The established names excelled expectedly but Khelo India Youth Games (KIYG) also brought to the forefront a bunch of talented kids, whose success was a testimony that unflagging spirit can overcome adversities. The superiority of Youth Olympic gold medallist weightlifter Jeremy Lalrinnunga, CWG silver medalist shooter Mehuli Ghosh and swimmer Srihari Nataraj was beyond doubt but there were a few like Bavleen Kaur and Deepak Singh, for whom the Games was a big window of opportunity. Jammu and Kashmir gymnast Bavleen was star performer for her team, taking home three gold and two silver medals. The 16-year-old had scores of 12.35, 11.25, 13.30 and 11.40 in the ball, ribbon, clubs, and hoop events, respectively.
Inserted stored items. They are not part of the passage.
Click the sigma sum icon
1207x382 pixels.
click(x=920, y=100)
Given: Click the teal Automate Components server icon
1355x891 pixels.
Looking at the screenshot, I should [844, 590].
But Bavleen, who aspires to represent India in the next Commonwealth Games, explains how difficult it is for the gymnasts in her place to even find a suitable training space. “I practice in a government stadium where we have a multipurpose hall for gymnastics and badminton. It actually caters more to the shuttlers. We just have space of one badminton court and everyday 150-200 gymnasts come to practice in that one court. It’s quite tough for us. During summers it’s too hot and in winters it’s too cold. We don’t even have a proper rhythmic floor. We practice on mats. Two weeks back a proper floor was brought but we don’t have a place to keep it. We need our own hall.
Then there is wrestler Deepak, also from Jammu and Kashmir, who struggle to get sparring partners and relies heavily on internet to learn techniques. He did not win any medal but was richer by experience said that “I am from Kathua, and not a single kid in my school or in that area is into wrestling. I can’t practice unless I participate in any tournament. We have traditional wrestling but modern wrestling infrastructure, training and support system does not exist in Jammu and Kashmir. There are no coaches or even mats in our area.
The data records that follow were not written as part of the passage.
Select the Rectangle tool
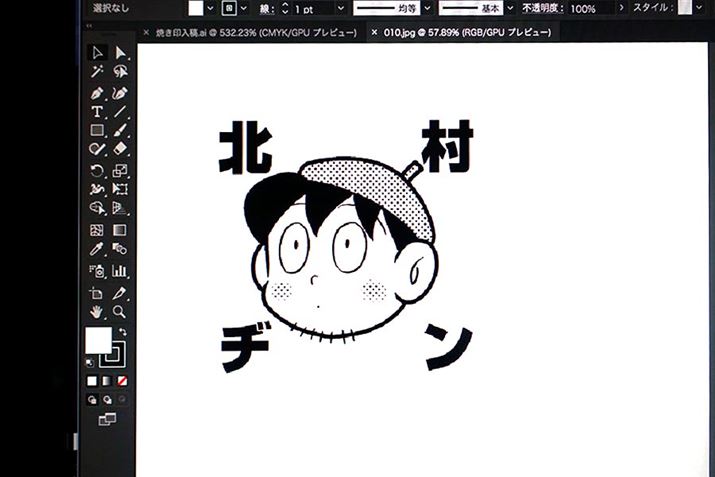 (97, 130)
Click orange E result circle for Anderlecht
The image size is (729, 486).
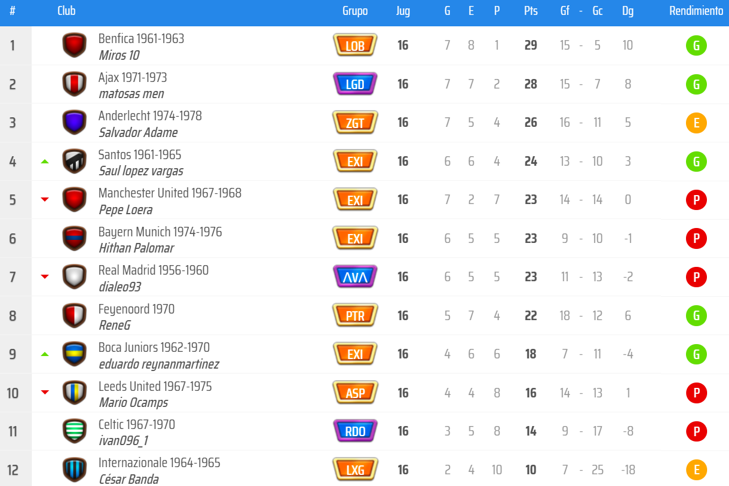[696, 123]
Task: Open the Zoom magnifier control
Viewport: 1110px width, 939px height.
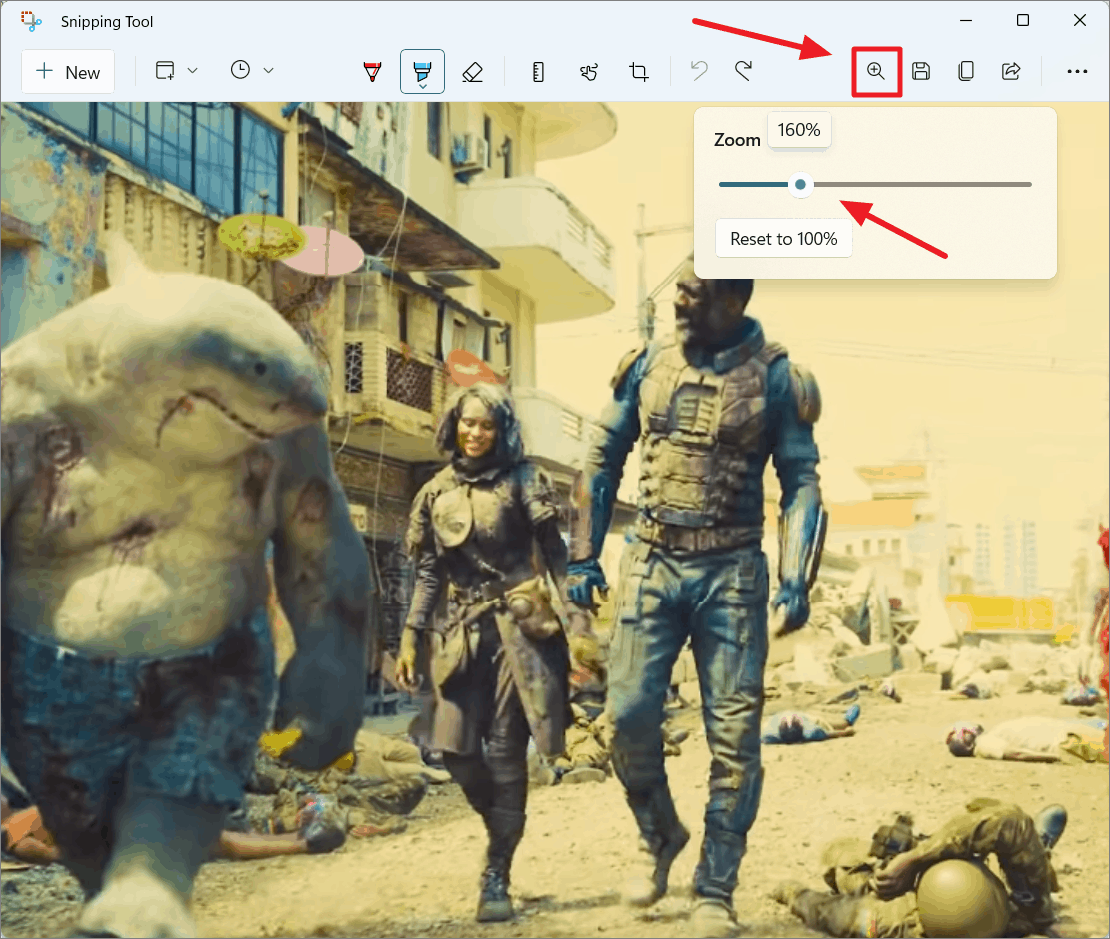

Whatever he has learned, is from coach Sahil Kumar, an army personnel, and by watching videos of Sushil Kumar and Bajrang Punia.
“I learnt the basics of the game from my coach. Then I started watching Sushil Kumar and Bajrang Punia’s bouts on YouTube. I read about training methods and diet and am trying to follow in their footsteps on my own,” Deepak, who competed in U1-7 55kg, said.
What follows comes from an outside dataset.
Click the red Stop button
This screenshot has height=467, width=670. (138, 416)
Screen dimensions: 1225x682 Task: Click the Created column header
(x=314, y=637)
In the ever-growing list of shooting talent, one more name was added 10 years old Abhishek Shaw. Named after Beijing Olympics champion Abhinav Bindra, he became the youngest medallist of the Games, teaming up with new shooting sensation Mehuli in the 10m air rifle mixed team event. Shaw, who also became India’s youngest national shooting gold medallist in November last year, proved his mettle and got a measure of competing at a multi-discipline event. However, for Srihari, who has represented India in several international events including the Asian Games and the Youth Olympics, the KIYG marked the beginning of preparations for the World Championship in South Korea later this year. The 18-year-old swimmer had a 100 per cent strike rate as he won seven golds and topped every category he participated in. He bettered his own record of six golds that he won at the Khelo India School Games, last year.
“I came with the aim of winning gold in all my events and I succeeded. I also got a national record so it was a good meet. The competition has improved from last year. Some of my races were pretty close,” Srihari said.
Another success story at the KIYG came in the form of twin brothers from Chandigarh — shooters Udhayveer and Vijayveer Sidhu. While Udhayveer won the boys Under-17 10m air pistol gold, his brother took silver in the Under-21 event. They competed in different age-groups so that they take home two gold medals.
“Both of us motivate each other to do better so both my competition and support system is next to me at home,” Udhayveer said.
The KIYG, government’s flagship programme introduced to revive the sports culture in India at the grass-root level had over 6000 athletes participants across 18 individual and team sports including athletics, weightlifting and shooting.